* **Required work**
From the line that contains "This screenshot has height=360, width=640." down to the last line of the data below, restate every line word for word, skipping any images.
(Records for this task begins)
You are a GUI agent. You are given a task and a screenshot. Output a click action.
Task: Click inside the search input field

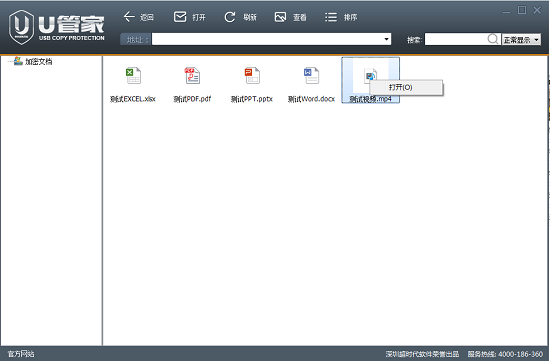pyautogui.click(x=456, y=39)
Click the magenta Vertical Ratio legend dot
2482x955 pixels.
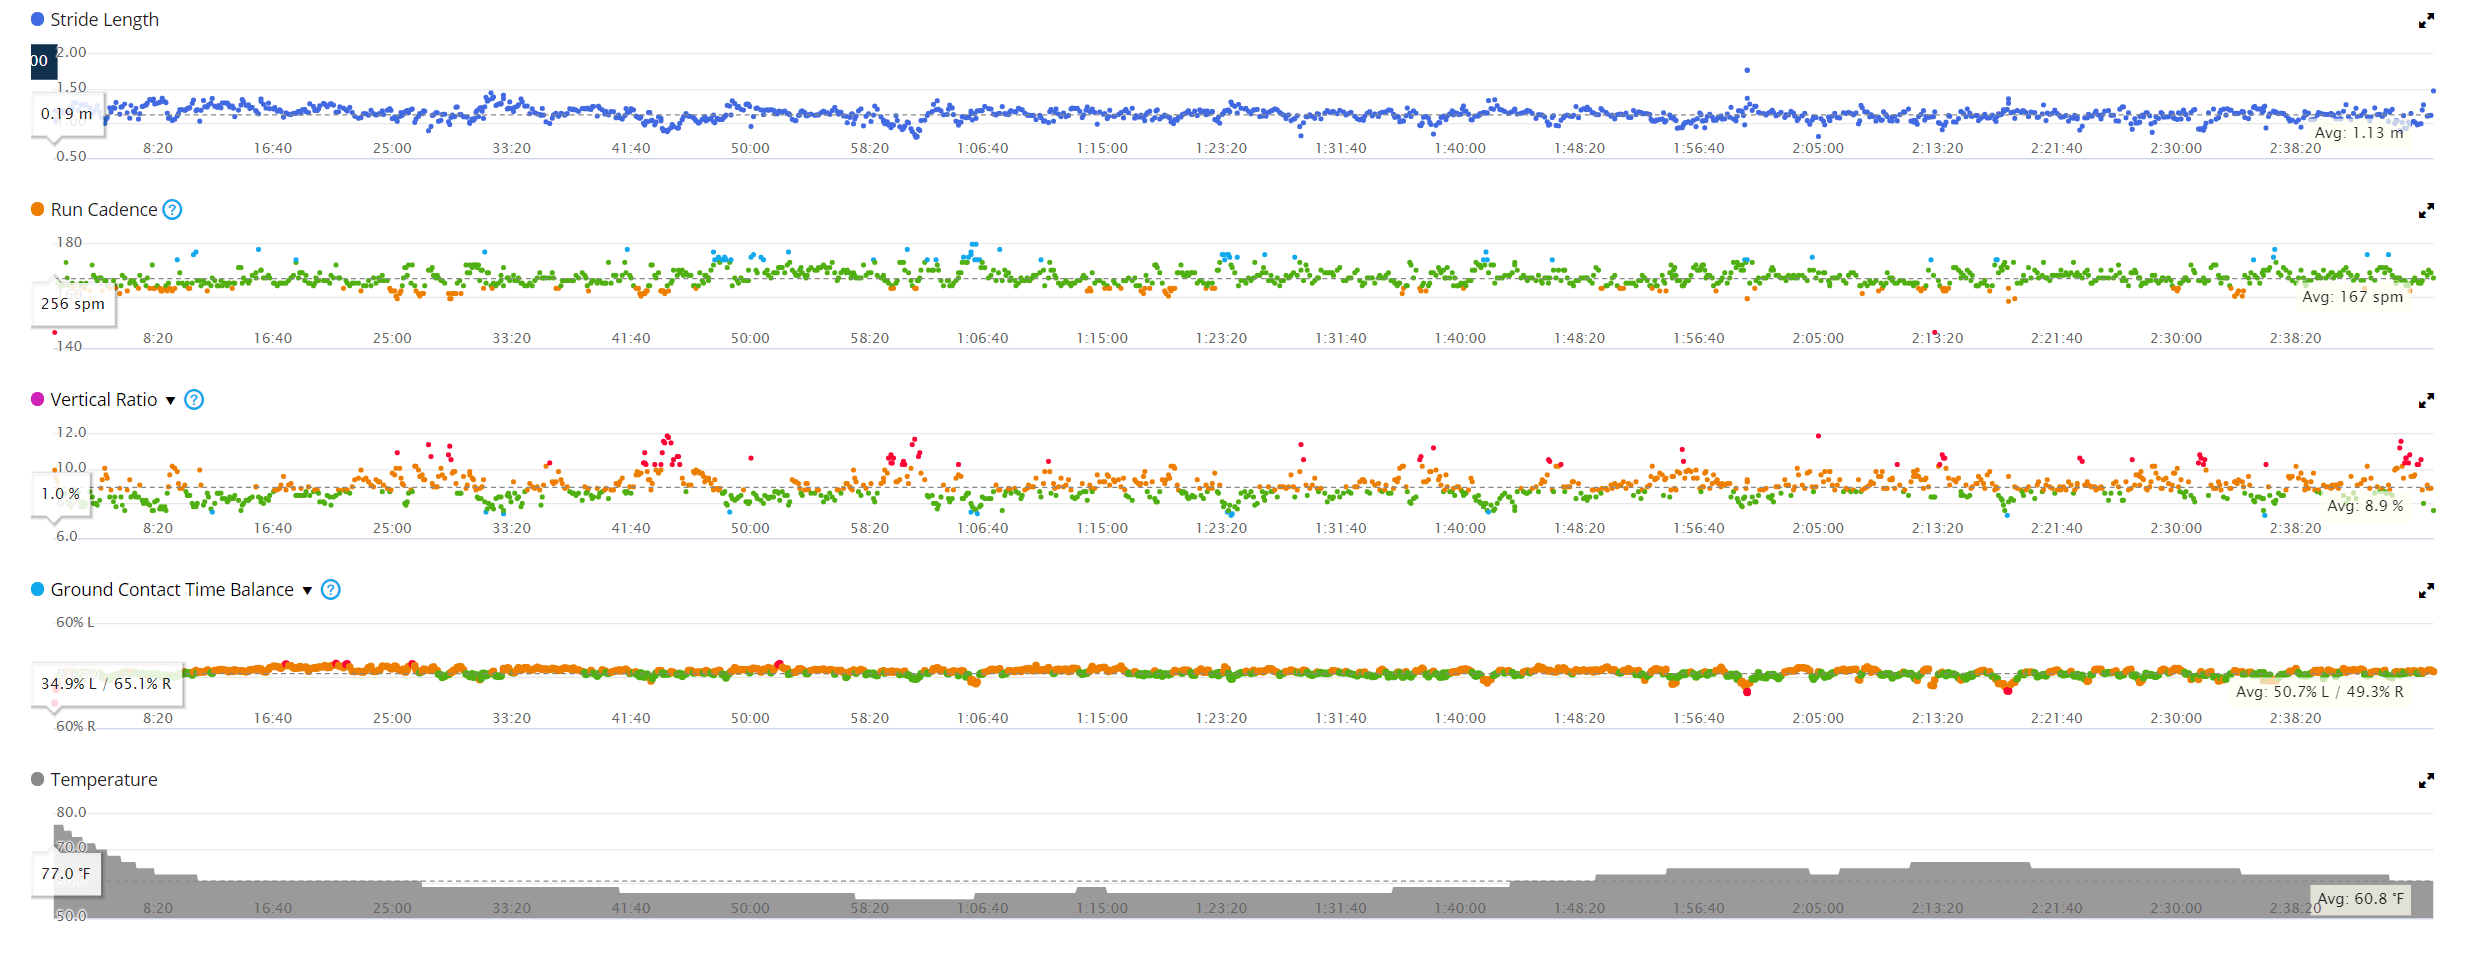pyautogui.click(x=38, y=399)
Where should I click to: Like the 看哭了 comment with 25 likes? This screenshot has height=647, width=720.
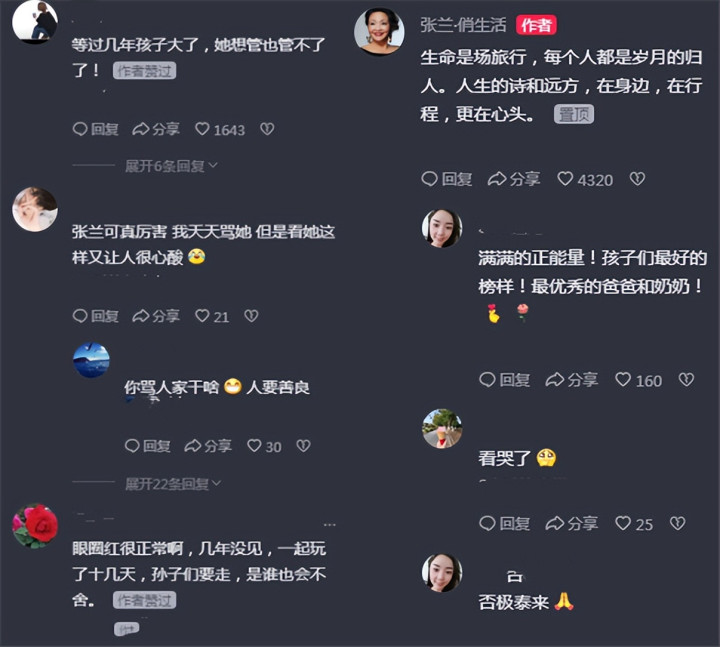(634, 523)
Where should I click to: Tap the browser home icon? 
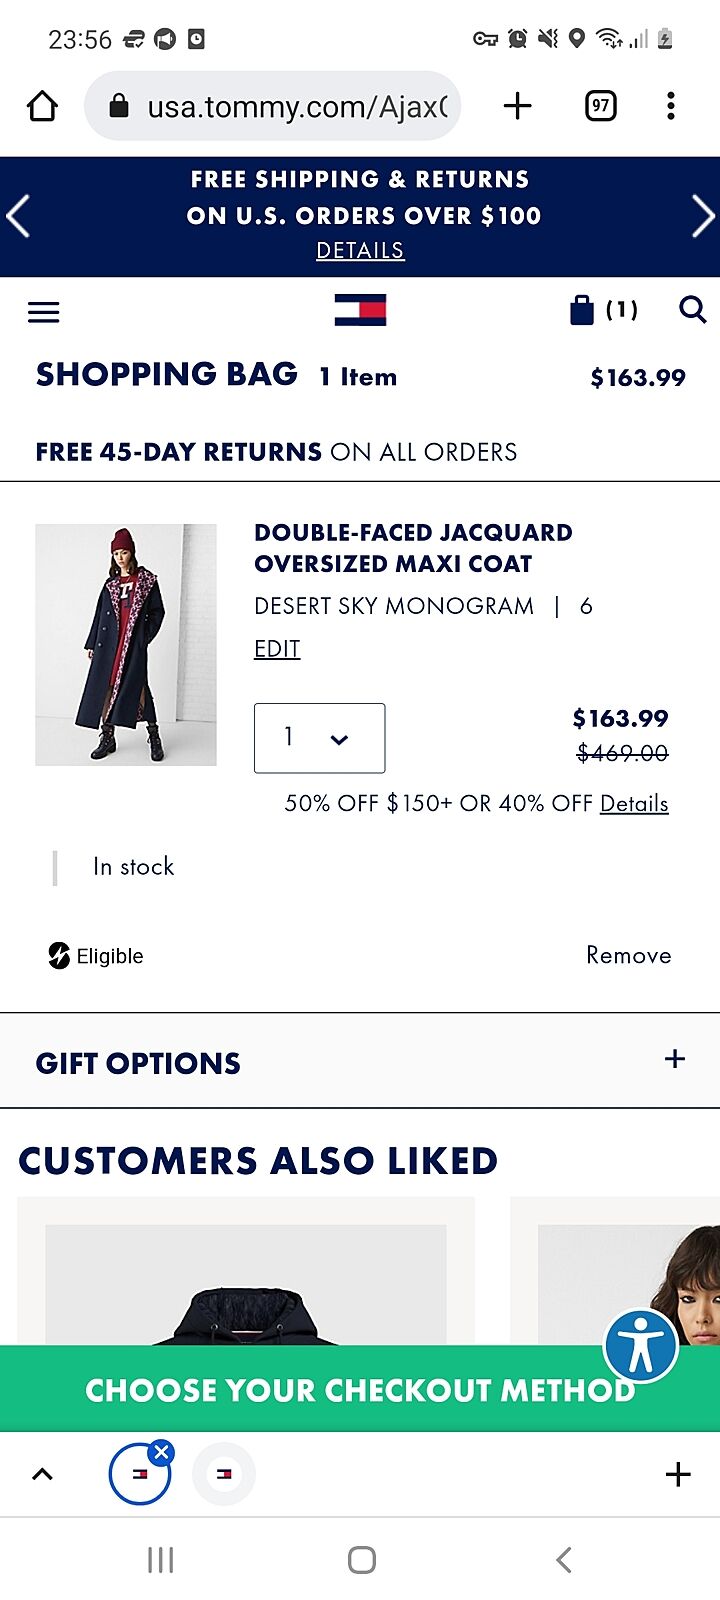pyautogui.click(x=42, y=106)
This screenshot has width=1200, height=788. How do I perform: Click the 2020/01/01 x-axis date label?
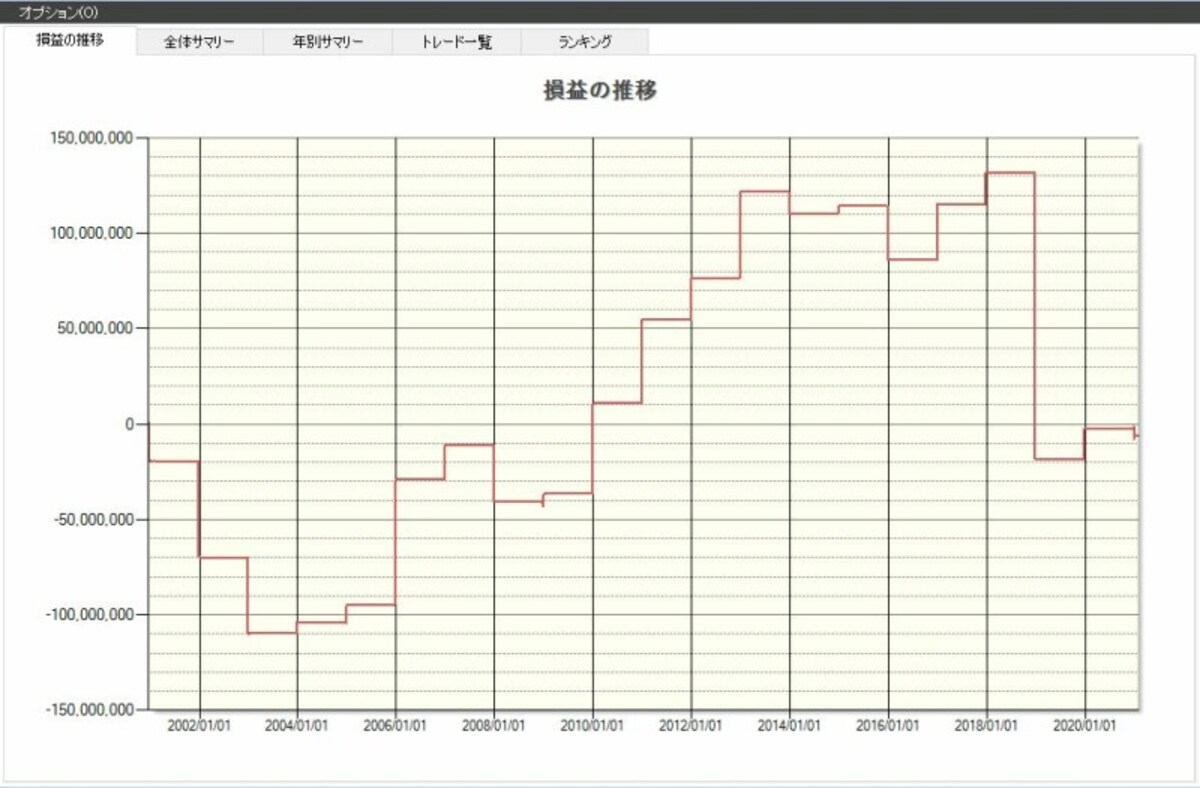[1085, 725]
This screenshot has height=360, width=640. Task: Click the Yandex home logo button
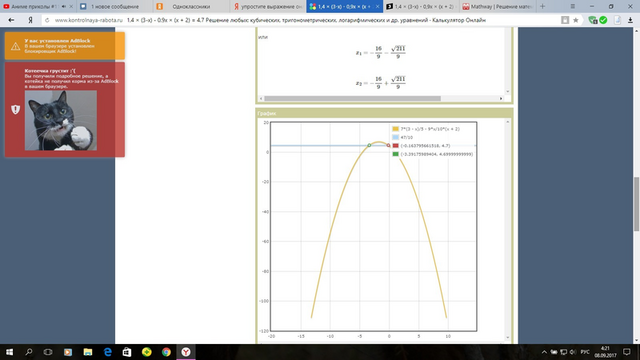(x=30, y=20)
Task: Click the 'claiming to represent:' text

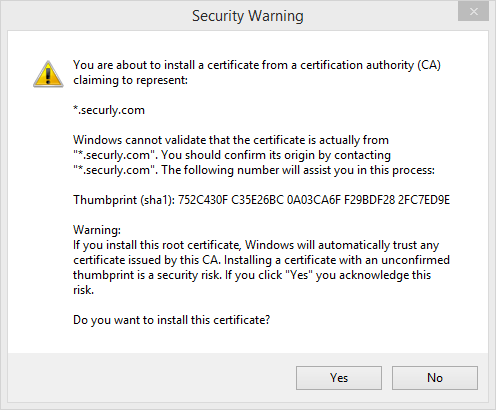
(Records for this task ends)
* **Exercise response**
This screenshot has height=360, width=640. Task: Click the Yandex home logo button
(x=30, y=20)
Task: Click the 'claiming to represent:' text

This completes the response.